4) Un éditeur qui vous répond en moins de 15 jours. Un éditeur classique en bonne santé reçoit des centaines de manuscrits voire des milliers par an. Même avec un comité de lecture performant, il faut plusieurs mois avant d'obtenir une réponse de leur part. Pour ce qui est des petits éditeurs, le temps d'attente peut être également comparable. La seule façon de répondre en 15 jours est de ne pas lire le manuscrit. Si quelqu'un accepte de publier votre manuscrit sans le lire, c'est pour une seule raison, il n'a pas besoin de vendre de livres puisque c'est sur le dos de l'auteur qu'il se fera son beurre.
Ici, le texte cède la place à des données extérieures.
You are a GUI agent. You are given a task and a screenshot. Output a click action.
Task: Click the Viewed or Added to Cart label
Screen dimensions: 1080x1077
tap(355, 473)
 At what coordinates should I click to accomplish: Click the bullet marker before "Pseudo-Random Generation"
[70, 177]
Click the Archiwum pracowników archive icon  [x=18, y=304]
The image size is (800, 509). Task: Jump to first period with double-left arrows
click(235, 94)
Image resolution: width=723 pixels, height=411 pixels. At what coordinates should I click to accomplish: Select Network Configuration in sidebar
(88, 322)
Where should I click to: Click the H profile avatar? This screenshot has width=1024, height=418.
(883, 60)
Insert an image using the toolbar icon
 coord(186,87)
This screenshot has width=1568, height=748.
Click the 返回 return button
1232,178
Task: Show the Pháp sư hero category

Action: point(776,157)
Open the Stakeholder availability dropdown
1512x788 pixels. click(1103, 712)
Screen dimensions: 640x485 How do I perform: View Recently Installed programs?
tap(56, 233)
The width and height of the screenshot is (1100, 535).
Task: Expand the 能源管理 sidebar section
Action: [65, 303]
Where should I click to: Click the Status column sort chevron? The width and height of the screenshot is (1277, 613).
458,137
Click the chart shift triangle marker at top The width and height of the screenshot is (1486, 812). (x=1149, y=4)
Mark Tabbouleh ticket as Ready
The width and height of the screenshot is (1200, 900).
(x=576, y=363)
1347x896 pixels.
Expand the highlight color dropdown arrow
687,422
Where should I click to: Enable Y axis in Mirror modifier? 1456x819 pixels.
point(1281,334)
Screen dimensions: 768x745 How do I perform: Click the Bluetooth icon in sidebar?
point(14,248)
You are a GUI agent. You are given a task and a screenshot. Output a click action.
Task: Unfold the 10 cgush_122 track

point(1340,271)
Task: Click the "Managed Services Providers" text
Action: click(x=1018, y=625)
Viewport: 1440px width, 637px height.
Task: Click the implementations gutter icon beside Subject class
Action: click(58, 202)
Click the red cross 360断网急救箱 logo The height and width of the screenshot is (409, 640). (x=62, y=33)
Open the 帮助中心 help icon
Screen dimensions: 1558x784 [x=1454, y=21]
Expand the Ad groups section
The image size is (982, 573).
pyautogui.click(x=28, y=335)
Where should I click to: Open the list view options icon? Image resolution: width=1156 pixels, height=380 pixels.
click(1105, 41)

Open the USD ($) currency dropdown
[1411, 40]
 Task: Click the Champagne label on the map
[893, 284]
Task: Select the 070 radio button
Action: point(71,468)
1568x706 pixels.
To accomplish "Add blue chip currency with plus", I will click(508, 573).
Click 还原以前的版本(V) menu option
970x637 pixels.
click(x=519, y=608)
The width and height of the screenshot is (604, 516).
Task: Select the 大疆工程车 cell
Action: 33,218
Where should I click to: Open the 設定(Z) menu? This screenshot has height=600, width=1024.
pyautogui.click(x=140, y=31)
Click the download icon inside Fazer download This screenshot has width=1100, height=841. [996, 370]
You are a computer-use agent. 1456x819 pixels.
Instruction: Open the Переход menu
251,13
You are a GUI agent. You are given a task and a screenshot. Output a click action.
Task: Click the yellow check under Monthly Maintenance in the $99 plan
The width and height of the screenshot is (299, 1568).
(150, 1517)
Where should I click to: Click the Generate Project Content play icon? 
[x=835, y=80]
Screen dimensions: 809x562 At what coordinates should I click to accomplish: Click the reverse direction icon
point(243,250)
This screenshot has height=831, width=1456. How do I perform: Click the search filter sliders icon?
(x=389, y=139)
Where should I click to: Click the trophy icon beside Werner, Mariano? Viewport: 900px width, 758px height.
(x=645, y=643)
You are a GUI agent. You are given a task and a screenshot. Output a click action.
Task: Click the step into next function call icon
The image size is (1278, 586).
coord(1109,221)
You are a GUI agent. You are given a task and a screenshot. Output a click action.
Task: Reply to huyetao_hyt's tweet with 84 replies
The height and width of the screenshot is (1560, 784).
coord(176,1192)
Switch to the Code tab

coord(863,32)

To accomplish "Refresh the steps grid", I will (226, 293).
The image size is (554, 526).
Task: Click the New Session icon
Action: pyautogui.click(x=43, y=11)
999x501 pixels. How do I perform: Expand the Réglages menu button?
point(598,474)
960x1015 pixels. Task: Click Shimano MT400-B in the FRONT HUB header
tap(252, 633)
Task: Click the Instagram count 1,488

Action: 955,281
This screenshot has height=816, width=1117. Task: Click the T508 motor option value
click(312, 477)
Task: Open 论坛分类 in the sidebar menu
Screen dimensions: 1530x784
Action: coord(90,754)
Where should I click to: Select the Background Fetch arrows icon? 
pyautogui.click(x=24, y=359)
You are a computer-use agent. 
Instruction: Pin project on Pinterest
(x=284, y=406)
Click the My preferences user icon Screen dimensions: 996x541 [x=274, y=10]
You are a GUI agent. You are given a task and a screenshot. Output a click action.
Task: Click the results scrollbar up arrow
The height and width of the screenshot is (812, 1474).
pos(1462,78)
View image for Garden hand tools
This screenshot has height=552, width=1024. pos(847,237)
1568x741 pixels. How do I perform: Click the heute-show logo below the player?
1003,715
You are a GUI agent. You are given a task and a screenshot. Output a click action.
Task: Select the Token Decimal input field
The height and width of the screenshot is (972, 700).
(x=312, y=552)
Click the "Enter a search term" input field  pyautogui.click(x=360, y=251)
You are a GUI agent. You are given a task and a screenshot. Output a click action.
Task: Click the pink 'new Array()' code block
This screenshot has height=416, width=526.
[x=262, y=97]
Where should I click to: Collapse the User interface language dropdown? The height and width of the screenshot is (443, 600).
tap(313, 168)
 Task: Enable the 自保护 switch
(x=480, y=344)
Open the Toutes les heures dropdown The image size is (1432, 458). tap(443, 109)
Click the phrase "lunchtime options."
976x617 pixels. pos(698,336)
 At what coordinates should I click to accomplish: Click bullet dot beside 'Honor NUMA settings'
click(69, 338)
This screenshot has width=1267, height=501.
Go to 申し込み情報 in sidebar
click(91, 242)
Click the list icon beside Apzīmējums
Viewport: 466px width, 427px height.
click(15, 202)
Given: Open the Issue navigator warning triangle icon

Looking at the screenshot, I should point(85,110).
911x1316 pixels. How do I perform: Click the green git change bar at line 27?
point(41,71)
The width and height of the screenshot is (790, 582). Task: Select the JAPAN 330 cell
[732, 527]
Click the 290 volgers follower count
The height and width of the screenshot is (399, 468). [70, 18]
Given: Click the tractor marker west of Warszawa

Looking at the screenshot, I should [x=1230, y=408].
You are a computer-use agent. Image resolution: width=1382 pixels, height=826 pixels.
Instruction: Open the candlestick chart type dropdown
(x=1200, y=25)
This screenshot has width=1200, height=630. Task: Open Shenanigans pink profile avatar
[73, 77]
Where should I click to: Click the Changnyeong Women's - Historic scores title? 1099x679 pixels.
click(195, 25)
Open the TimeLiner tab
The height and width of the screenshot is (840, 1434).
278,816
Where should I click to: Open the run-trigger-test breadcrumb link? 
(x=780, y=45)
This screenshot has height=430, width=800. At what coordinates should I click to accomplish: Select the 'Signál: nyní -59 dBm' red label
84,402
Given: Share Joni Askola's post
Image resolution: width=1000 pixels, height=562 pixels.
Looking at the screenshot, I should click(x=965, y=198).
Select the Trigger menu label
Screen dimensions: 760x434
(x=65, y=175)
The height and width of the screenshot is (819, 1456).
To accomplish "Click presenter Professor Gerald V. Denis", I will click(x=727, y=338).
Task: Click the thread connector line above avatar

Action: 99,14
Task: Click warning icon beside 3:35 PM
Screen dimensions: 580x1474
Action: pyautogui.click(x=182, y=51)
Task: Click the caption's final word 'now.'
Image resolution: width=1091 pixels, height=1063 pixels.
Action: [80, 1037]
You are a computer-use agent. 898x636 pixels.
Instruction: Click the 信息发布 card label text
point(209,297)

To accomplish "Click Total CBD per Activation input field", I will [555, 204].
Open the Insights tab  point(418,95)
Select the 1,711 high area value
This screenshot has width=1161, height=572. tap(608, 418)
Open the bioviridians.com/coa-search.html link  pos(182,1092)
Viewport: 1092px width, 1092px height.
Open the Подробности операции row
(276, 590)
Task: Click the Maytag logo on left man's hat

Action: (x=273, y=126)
5) Un éditeur qui vous cire les pompes outre-mesure. Si vous recevez un courrier encensant votre roman sans aucun bémol, vous pouvez être sûr d'avoir à faire à un éditeur à compte d'auteur. Effectivement, un véritable éditeur, même s'il est emballé par votre ouvrage, aura toujours trouvé quelques points à améliorer. Avant de vous faire signer quoi que ce soit, il voudra être sûr que vous accepterez de retravailler votre roman, aussi, il vous parlera des points faibles constatés.
En clair, si la lettre de l'éditeur vous dit que vous êtes un génie qu'il faut absolument publier immédiatement, c'est plus que louche.
6) Si l'éditeur se vante d'avoir 4215 auteurs et 8975 livres à son catalogue, vous pouvez être sûr que son métier c'est de faire signer des auteurs et non de vendre.
Malgré les indices précités, vous pourriez être amené à douter encore d'un éditeur, vous pouvez alors poursuivre vos investigations pour en savoir plus.
1) Vous pouvez les appeler pour leur demander mais sachez que, bien souvent, les éditeurs à compte d'auteurs refusent d'admettre qu'ils ne sont pas de vrais éditeurs. Aussi, ils trouveront toujours un moyen de détourner la chose pour la présenter sous un jour qui leur est favorable.
2) Si vous ne trouvez aucun livre de l'éditeur dans les librairies autour de chez vous, alors, vous avez à faire soit à un tout petit éditeur, soit à un éditeur à compte d'auteur.
3) Tapez, dans un moteur de recherche "Avis + le nom de la maison d'édition" et vous trouverez sûrement un lien vers un forum d'écrivains amateurs ou bien un blog d'écrivains ayant eu à faire avec l'éditeur en question et vous aurez plus de renseignements sur lui.
En conclusion, même si certains éditeurs à compte d'auteurs cherchent à se faire passer pour des éditeurs classiques, il est assez facile de les différencier avec un peu d'habitude et quelques recherches sur Internet.
Si l'éditeur à compte d'auteur a son rôle à jouer dans le domaine du livre en permettant à certains écrivains boudés par les éditeurs classiques ou désireux de gérer complètement un ouvrage (ce qu'ils n'auraient probablement pas pu faire chez un vrai éditeur), il faut malheureusement se méfier de ceux qui cherchent à se faire passer pour ce qu'ils ne sont pas et qui profitent de la naïveté d'écrivains souvent trop pressés pour suivre le parcours habituel ou pour se renseigner un peu sur le milieu.
Pour les conseils aux écrivains en recherche d'éditeurs, ce sera pour un prochain article.